Lisa fit signe que oui.

— Ah ! tout de même !

Le commentateur racontait la visite de l’ambassadeur de Pologne au chancelier.

Frank saisit Lisa à la taille.

Le speaker avait changé de ton, mais on devinait qu’il relatait des choses importantes.

— Que dit-il ? demanda Frank.

— Un camion a rompu ses freins dans une rue en pente. Il a défoncé la vitrine d’un horloger. L’horloger et une cliente ont été tués…

Frank fit la moue. Paulo le regarda.

— En France, ton évasion aurait fait plus de bruit, déclara le petit homme. Elle serait passée avant les accidents de la circulation…

Baum, d’un signe violent lui ordonna de se taire et Paulo lui fit la grimace. Le speaker parlait toujours ; sa voix s’était faite enjouée.

— Alors ? questionna Frank. Traduction ?

— Je crois qu’il parle d’un éléphant, dit Lisa.

— En effet, confirma Gessler. Ils parlent d’un éléphant qui vient de mourir au zoo de Hambourg.

— Pauvre bête ! soupira Paulo avec une expression d’infinie tristesse.

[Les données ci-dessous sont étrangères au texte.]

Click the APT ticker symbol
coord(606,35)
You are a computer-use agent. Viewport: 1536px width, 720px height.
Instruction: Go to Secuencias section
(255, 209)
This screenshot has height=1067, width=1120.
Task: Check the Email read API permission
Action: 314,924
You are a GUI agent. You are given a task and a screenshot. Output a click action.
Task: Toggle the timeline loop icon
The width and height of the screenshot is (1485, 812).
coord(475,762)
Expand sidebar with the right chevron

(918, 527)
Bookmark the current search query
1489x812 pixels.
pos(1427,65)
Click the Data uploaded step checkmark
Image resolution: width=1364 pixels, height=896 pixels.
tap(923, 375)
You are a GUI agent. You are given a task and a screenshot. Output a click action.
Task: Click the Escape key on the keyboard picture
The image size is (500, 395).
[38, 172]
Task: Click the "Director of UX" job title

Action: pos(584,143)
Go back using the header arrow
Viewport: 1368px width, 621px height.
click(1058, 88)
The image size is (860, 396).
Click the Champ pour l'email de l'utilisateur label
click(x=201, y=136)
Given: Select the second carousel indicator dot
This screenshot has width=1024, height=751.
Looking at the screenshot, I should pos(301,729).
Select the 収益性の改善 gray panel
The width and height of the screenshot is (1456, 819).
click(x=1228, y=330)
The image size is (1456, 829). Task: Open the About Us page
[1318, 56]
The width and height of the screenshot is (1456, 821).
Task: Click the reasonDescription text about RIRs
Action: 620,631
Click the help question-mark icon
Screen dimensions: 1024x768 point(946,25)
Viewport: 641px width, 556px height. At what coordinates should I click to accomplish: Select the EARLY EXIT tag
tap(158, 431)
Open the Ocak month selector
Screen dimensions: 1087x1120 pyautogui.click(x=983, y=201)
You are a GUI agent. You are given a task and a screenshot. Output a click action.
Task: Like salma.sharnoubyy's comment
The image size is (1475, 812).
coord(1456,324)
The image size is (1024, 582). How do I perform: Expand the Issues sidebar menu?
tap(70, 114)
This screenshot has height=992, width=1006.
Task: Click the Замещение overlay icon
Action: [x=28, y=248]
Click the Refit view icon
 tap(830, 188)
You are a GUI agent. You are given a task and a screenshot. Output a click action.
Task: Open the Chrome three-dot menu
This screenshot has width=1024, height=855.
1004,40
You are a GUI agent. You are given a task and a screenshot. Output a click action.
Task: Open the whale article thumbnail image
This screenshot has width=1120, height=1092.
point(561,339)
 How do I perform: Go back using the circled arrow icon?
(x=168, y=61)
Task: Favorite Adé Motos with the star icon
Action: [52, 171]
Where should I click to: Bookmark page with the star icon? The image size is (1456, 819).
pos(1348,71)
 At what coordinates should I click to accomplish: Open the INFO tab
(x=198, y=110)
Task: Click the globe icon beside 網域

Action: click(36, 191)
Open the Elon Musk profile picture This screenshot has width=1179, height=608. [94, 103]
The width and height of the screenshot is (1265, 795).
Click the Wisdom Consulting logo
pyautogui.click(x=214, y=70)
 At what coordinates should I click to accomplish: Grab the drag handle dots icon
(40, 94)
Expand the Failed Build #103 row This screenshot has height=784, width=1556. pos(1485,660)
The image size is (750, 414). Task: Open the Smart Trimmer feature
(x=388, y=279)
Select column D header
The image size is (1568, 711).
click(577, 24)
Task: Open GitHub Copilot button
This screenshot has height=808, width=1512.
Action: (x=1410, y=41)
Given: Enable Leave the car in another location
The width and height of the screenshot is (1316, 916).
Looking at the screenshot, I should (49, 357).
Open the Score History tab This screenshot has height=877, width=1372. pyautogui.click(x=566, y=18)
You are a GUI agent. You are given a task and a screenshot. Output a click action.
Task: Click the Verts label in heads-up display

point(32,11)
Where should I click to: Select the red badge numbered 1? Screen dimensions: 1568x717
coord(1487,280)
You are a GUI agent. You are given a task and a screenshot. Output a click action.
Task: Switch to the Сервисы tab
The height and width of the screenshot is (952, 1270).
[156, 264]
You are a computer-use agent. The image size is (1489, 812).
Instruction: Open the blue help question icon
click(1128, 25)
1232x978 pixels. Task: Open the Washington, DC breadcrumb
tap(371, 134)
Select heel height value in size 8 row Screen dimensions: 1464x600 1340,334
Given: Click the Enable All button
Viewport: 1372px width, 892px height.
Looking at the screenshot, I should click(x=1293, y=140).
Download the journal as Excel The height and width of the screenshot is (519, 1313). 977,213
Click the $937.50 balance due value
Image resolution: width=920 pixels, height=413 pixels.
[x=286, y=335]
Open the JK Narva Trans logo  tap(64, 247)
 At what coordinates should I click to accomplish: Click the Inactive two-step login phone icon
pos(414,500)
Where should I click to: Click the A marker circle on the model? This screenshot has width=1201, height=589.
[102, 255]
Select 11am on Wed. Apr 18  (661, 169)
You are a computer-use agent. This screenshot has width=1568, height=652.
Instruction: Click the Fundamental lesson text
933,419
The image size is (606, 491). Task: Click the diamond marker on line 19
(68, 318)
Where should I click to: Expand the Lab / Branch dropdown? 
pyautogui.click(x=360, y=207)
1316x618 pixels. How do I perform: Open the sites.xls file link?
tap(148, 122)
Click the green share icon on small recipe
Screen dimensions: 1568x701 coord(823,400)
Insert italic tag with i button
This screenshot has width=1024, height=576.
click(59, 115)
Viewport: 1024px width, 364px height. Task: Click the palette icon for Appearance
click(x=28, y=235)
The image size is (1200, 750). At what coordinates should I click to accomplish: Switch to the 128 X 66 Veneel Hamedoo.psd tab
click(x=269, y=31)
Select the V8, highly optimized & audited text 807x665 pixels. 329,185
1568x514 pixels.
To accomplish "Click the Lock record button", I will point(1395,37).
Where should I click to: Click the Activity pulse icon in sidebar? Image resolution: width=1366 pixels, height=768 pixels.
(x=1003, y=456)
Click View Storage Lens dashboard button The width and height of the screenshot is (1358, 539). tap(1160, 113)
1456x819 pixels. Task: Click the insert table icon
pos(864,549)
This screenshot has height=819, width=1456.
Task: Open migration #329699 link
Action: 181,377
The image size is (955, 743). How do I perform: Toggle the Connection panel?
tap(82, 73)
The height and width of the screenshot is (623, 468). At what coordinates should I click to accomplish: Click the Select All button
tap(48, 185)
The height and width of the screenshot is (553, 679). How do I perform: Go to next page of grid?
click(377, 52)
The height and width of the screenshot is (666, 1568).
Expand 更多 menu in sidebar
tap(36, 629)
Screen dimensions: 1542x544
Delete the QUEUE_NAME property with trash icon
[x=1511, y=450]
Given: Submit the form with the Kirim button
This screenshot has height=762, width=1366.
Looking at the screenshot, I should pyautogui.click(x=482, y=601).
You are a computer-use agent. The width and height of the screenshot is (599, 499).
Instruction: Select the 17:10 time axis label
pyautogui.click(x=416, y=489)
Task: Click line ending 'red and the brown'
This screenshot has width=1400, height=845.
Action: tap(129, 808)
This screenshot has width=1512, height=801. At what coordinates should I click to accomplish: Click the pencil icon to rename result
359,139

— Et rien sur nous ? demanda Frank.

La musique venait de reprendre.

— Pas un mot, non, s’étonna Lisa. Qu’est-ce que ça veut dire ?

Elle posait la question à Gessler. L’avocat réfléchit un court instant.

— La police a sans doute préféré garder la nouvelle secrète, suggéra-t-il. Je ne vois pas d’autre explication.

Il se tourna vers Frank, mais ce dernier était allé au fond du local où il fit signe à Paulo de le rejoindre. Lorsque le petit homme fut près de lui, il lui mit la main sur l’épaule et lui parla à l’oreille. Lisa et Gessler se demandaient quelle était la nature de l’entretien. Paulo faisait des signes affirmatifs en conservant un visage résolument hermétique. À la fin il décrocha son manteau à un clou et sortit.

— Où va-t-il ? s’informa Lisa.

Frank eut un geste évasif qui manquait totalement de civilité.

— Vous avez un autre pfennig, cher maître ? fit-il.

Gessler prit une nouvelle pièce et, obéissant au signe de Frank, la lui lança. Frank s’en saisit et retourna au billard. Freddy espérait confusément qu’il allait lui remettre la pièce, mais Frank l’écarta et se mit à jouer. Il poussa une bille dans sa gorge de lancement et actionna la tirette du propulseur. Déçu, Freddy s’écarta et, les mains aux poches, s’approcha de Gessler. L’avocat lui jeta un bref coup d’œil indifférent.

— Il est gros, ce cargo ? demanda Freddy.

— Assez gros pour vous emmener tous les quatre.

La riposte décontenança un instant Freddy qui n’était pas familiarisé avec les mots d’esprit.

Il faillit s’éloigner, mais cela eût trop ressemblé à une fuite.

— C’est bien, le Danemark ? insista-t-il d’un ton rogue.

Gessler jouait toujours avec sa clé de contact.

— Pour mon goût, ça ne vaut pas l’Italie.